This is a father-son pastime, playing Madden NFL 10 or NBA 2K8 on a 62-inch flat screen. But late at night, the gaming gets edgier.
That's when the Reston dad launches into higher-octane battles against enemies and aliens on mature-rated fare like Halo 3 and Call of Duty 4. In these war games, bullets are flying. Bad guys go down. Things blow up.
This all happens in Cole-Hines's hushed suburban townhouse, long after his third-grader has been tucked in and before his infant twins awake for their 3 a.m. feeding.
"The wee hours," Cole-Hines says, laughing and recalling how he dons a headset and plays online, connecting with a buddy in Texas.
So go the lives of dads -- and some moms, too -- who grew up in the Nintendo generation, started families and have created their own ways to enjoy gaming with, and without, their children.
Some of them are gamerdads who never stopped loving free hours with a controller. Others are like Mark Bulkeley, who is not so much a fan of gaming as a dad who enjoys what his kids enjoy. Either way, a lot of fathers have become used to the idea of losing, which they seem to do a lot.

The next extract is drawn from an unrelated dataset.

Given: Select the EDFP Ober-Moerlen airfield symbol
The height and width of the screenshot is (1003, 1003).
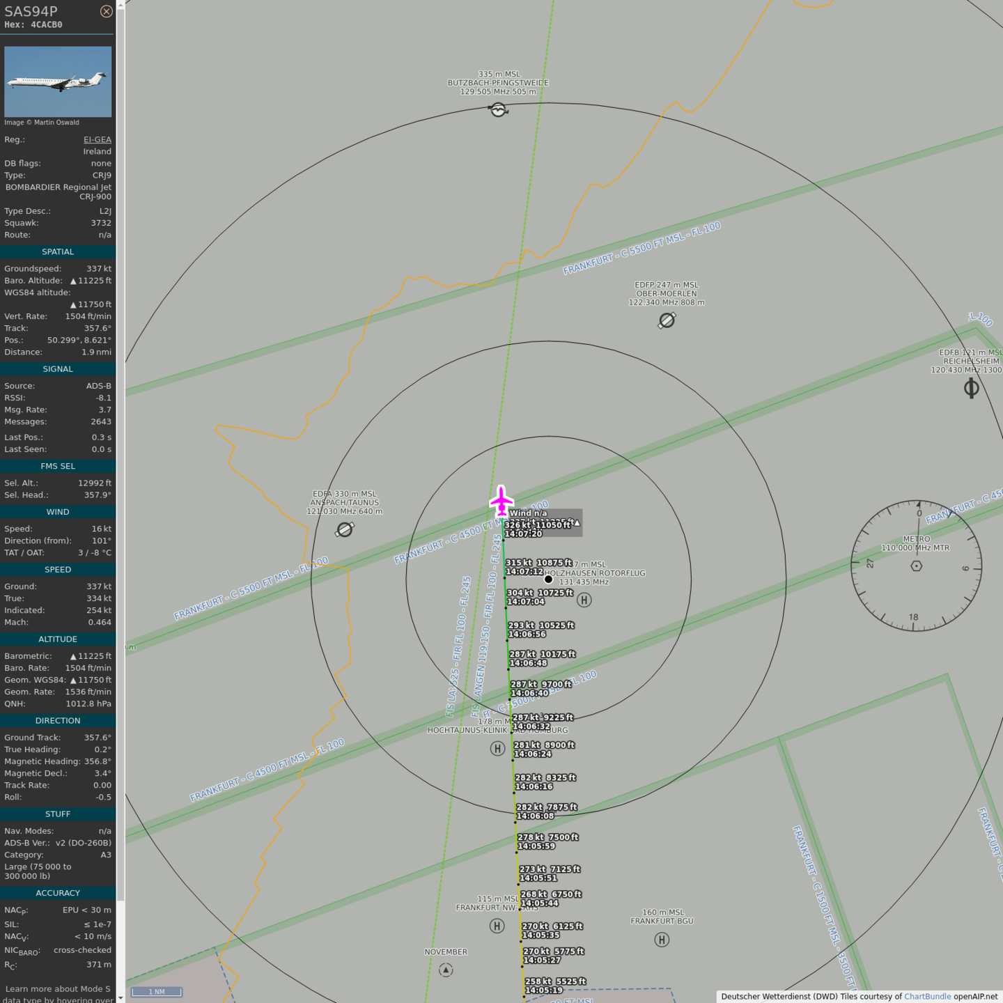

In Great Falls, Bulkeley turned a small attic room into what his family calls "the hut," a gaming nook with three flat screens and three PlayStation 3s, set up side-by-side on a red-carpeted platform so he and his two sons can play with or against each other online.
On a recent Saturday, the three sit in their designated chairs -- dad in the middle -- facing three screens flashing with jeeps and planes and gunfire from Battlefield 1943, a World War II game.
"Dad is obviously not the best player," says Luke, 11, as his animated Marine takes the driver's seat in a jeep.
His father readily agrees, conceding that the boys long ago surpassed him.
"I'm dead already," he notes matter-of-factly.